A confidence interval for the mean response at a chosen x estimates the range where the true average y lies across many samples at that x. A prediction interval is wider because it also accounts for the scatter of individual observations around the mean. In practice the prediction interval is what you want when predicting a single future measurement, while the confidence interval is appropriate when estimating the expected (average) response.
What does the p-value for the slope mean?
The p-value for the slope answers: "If the true slope were zero, how likely is it that random sampling alone would produce a slope at least as large as the one I observed?" A small p-value (say, below 0.05) is evidence against the null hypothesis of no linear relationship. It does not prove causation or guarantee the model is correct, it simply says the slope is unlikely to be zero by chance given your data.

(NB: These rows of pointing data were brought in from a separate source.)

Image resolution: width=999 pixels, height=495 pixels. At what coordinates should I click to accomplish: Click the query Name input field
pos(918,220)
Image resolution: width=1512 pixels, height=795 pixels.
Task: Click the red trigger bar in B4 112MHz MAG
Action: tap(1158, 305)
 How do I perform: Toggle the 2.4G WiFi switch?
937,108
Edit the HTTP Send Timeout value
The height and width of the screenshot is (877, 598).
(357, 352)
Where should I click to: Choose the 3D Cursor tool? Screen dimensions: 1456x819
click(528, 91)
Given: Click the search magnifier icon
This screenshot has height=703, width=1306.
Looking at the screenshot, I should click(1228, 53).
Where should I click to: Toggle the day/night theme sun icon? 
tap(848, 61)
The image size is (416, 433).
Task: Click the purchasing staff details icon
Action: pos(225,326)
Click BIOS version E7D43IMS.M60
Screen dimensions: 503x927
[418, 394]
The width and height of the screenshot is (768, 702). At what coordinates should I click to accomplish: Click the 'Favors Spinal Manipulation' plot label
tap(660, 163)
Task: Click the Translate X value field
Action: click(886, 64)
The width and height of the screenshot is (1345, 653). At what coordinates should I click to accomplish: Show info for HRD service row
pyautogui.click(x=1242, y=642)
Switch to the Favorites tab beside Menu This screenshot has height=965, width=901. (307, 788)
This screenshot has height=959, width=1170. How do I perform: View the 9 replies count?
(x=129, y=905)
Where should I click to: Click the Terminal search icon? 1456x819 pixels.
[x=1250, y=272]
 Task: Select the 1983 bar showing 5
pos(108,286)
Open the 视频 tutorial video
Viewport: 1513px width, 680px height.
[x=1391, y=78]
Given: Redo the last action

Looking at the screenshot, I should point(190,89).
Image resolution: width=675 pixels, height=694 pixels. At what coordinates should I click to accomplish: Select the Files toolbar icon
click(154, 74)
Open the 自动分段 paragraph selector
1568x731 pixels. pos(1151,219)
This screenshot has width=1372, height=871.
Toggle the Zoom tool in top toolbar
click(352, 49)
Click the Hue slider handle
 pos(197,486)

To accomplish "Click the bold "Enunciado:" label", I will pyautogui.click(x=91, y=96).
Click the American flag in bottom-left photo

How many data points do I need?
You need at least three data points before this calculator returns meaningful inference statistics (slope, standard error, t and p), because two points define the line perfectly and leave zero degrees of freedom for error. For reliable, stable estimates you generally want 10 or more observations, and the confidence intervals will automatically reflect the extra uncertainty when n is small.
When should I force the intercept to zero?
Force b = 0 only when theory or physics demands that y must equal zero when x equals zero, for example, distance traveled when time is zero must be zero. In most practical situations, forcing the intercept to zero is wrong: it biases the slope estimate and inflates r-squared in ways that make the fit look better than it actually is. Leave the intercept free unless you have a strong theoretical justification.
Why does my r-squared look high even though the line looks wrong?
A high r-squared only means the straight line explains much of the variance in y; it does not confirm that a line is the right model. Curved data, a few extreme outliers, or a restricted x range can all inflate or distort r-squared. Always plot your data and inspect the residuals table. If the residuals bend systematically away from zero, a linear model is the wrong choice no matter how large r-squared appears.